I'm just starting out but got inspired after watching this video (no
affiliation with the channel).

[https://www.youtube.com/watch?v=jGWFg7EDnyY](https://www.youtube.com/watch?v=jGWFg7EDnyY)

People have been able to get some stunning pictures of the earth from those
satellites.

Examples:
[https://i.redd.it/xbahbl7egel11.jpg](https://i.redd.it/xbahbl7egel11.jpg)

[https://i.redd.it/66bf60ika2s11.jpg](https://i.redd.it/66bf60ika2s11.jpg)

[https://www.nnvl.noaa.gov/NESDIS/site/images/20180520-G17geo...](https://www.nnvl.noaa.gov/NESDIS/site/images/20180520-G17geocolor.png)

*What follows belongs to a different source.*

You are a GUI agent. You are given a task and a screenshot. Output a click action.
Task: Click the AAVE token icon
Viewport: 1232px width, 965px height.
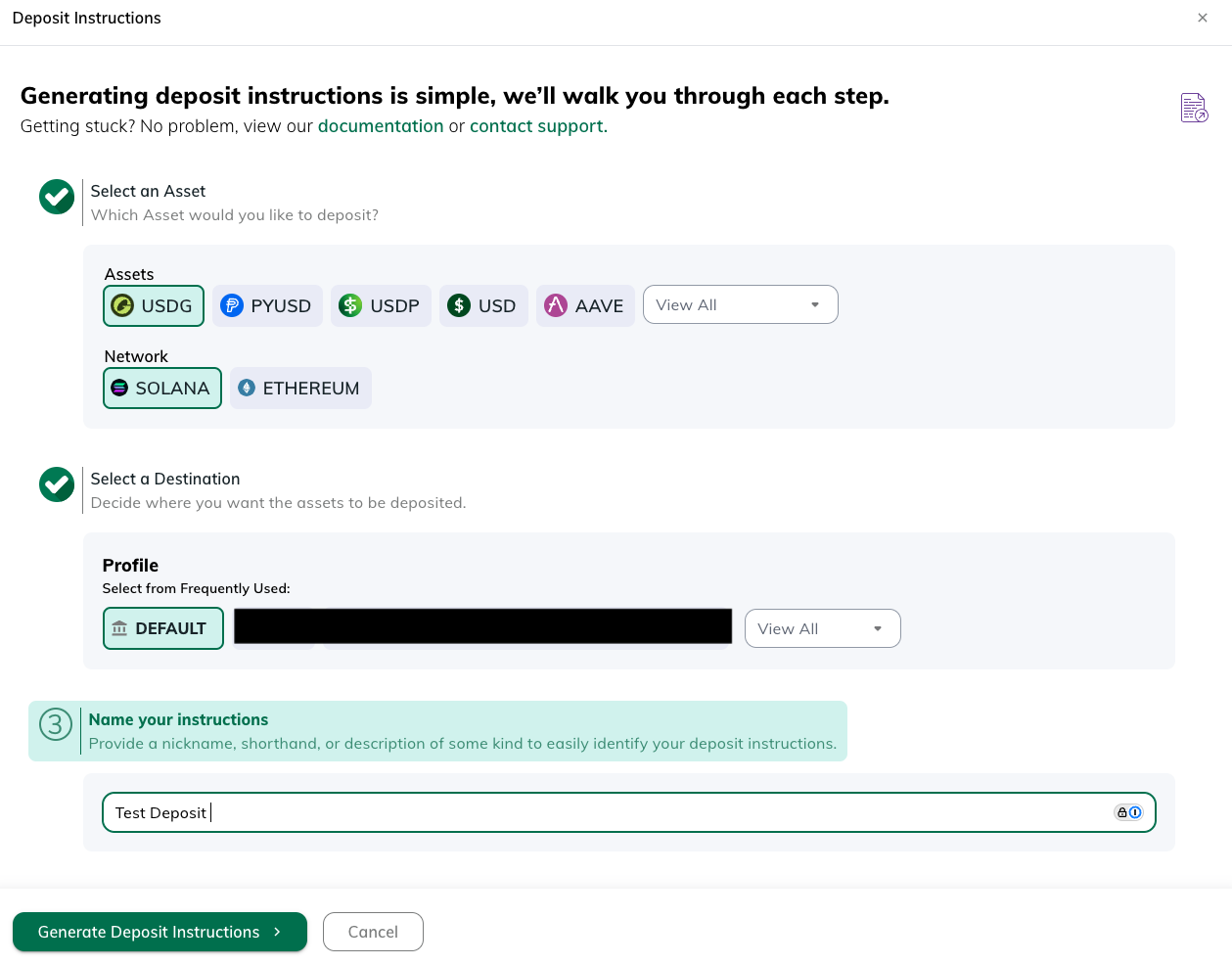pyautogui.click(x=556, y=305)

If you're interested, check out r/rtlsdr, which is where I first was
introduced to the hobby. It's full of helpful people.

------
Taniwha
When I was a kid (back in the 70s) we built hardware to do this - essentially
it was:

\- an old TV pulled apart so the tube could be driver directly \- horizontal
sync detector that reset the horizontal beam on the TV and advanced the
vertical \- an FSK->analog to drive the spot amplitude as it swept across the
TV \- a VHF receiver \- someone with a homemade antenna pointing it at the
sky, tracking manually by listening for the noise floor \- a camera in a dark
room and an operator who would open the aperture and start taking a photo when
the pass started and closed it when the beam hot the bottom of the TV

We did sat tracking on the local uni's mainframe so we knew where in the sky
and when a pass would start. The satellites in those days made low passes and
essentially took line by line of image as they moved thru their orbits. We
could also get world wide images from a geostationary satellite that gave us
12 images made by stitching everything together (and whiting out all the
communist countries).

In those days a ground station cost hundreds of thousands of dollars and were
essentially (pre-commercial) faxes that printed on paper - our photos were
higher quality

------
Gladdyu
So will it be possible to combine this with amazon's new groundstation-as-a-
service?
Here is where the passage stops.